I hope I don't let you down.


----------



## U2CANQUE

updated list for friday night pot luck......
Tommy and Bub-Ba-Q have also confirmed that they are interested in participating in the pot luck.....I dont have a lot of the "southern" teams e-mail addresses, but, contacted them....


----------



## Finney

Screamin Nite Hog said:
			
		

> bige1 said:
> 
> 
> 
> 
> Here is the team list so far as of 3/23/09
> Smokey Mountain Boys
> Carolina BBQ
> G B BBQ
> Smoky Mountain Smokers
> B.S. Pitmeisters
> Bubba and Sons
> Two Old Men and a Grill
> Bobba's Back Yard BBQ
> Bub-Ba-Q
> Sue E. Pig
> Checkered Pig
> Bear Creek Cookers
> Butts and Breastts
> Screamin Nite Hog BBQ
> Them Ohio City Boys
> My Side of the Mountain Barbeque
> Pappa Smoke
> Bite Me BBQ
> Big E BBQ
> Big Mo and the AHO BBQ
> Smoke This
> On the Spot BBQ Tarheel Smokers
> Guilty Pig BBQ Team
> Lazy Bones BBQ
> B4BBQ
> Triple J BBQ
> Pickin Porkers
> Kings Cooking
> Smiling EDS BBQ
> 
> 
> 
> 
> 
> FINNEY!!!!!!!!!!! Where are you at?
Click to expand...


I sent it in... they just haven't updated the site yet.   
Or maybe they don't want me.  :roll:

I even said I wanted to set up next to you guys.  :twisted:


----------



## Finney

Yea!!!!!  I'm finally on the list.  8)


----------



## U2CANQUE

good to see that it got above the 42 teams.....see ya'll down there next week


----------



## Finney

Look forward to seeing all you guys this weekend.


----------



## swampsauce

Good luck to everyone this weekend! I will miis not being there, first time since 2004. Finney I was 1st in chicken there last year


----------



## Finney

swampsauce said:
			
		

> Good luck to everyone this weekend! I will miis not being there, first time since 2004. Finney I was 1st in chicken there last year



Ditch work and come hang out.
I'm shooting for 'better than 1st'........  LOL  :roll:


----------



## Captain Morgan

good luck to all our boys!


----------



## LarryWolfe

Good luck guys........seems I used to be part of one of these teams but wasn't asked to go to this event.......


----------



## Bill The Grill Guy

Larry Wolfe said:
			
		

> Good luck guys........seems I used to be part of one of these teams but wasn't asked to go to this event.......

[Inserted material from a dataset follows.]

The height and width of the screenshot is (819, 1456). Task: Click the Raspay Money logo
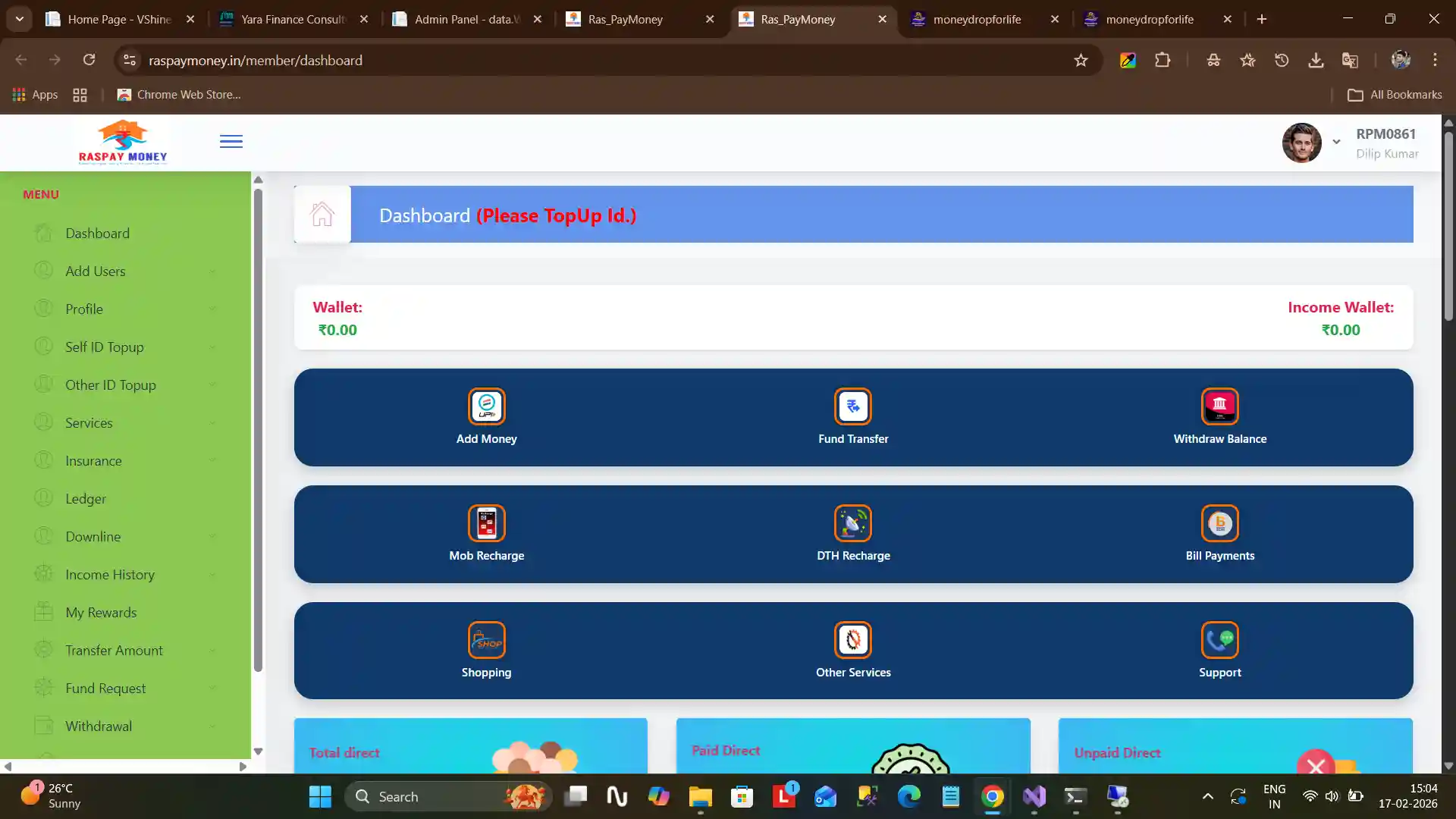pyautogui.click(x=123, y=141)
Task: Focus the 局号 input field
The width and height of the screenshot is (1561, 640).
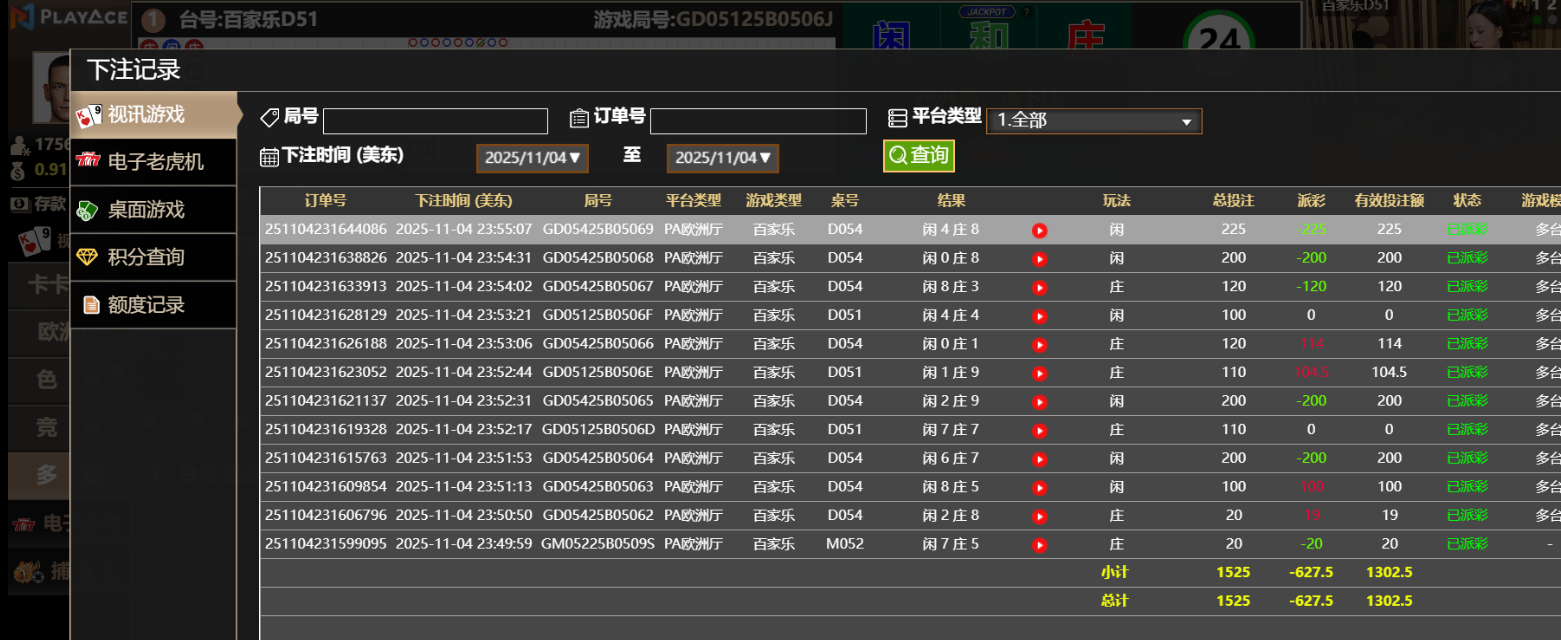Action: (435, 121)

Hell Larry, you wont even come to a contest 40 miles from you. :roll:


----------



## Finney

Larry Wolfe said:
			
		

> Good luck guys........seems I used to be part of one of these teams but wasn't asked to go to this event.......



Last year you told me it was too far away for you to do it.  
Then towards fall last year you said you probably weren't gonna do any comps... or maybe just Smoke on the Beach.


----------



## jcbarrin

*Kings Mtn*

WOW...what great weather for a BBQ contest...great talking to everyone last night...good luck today!


----------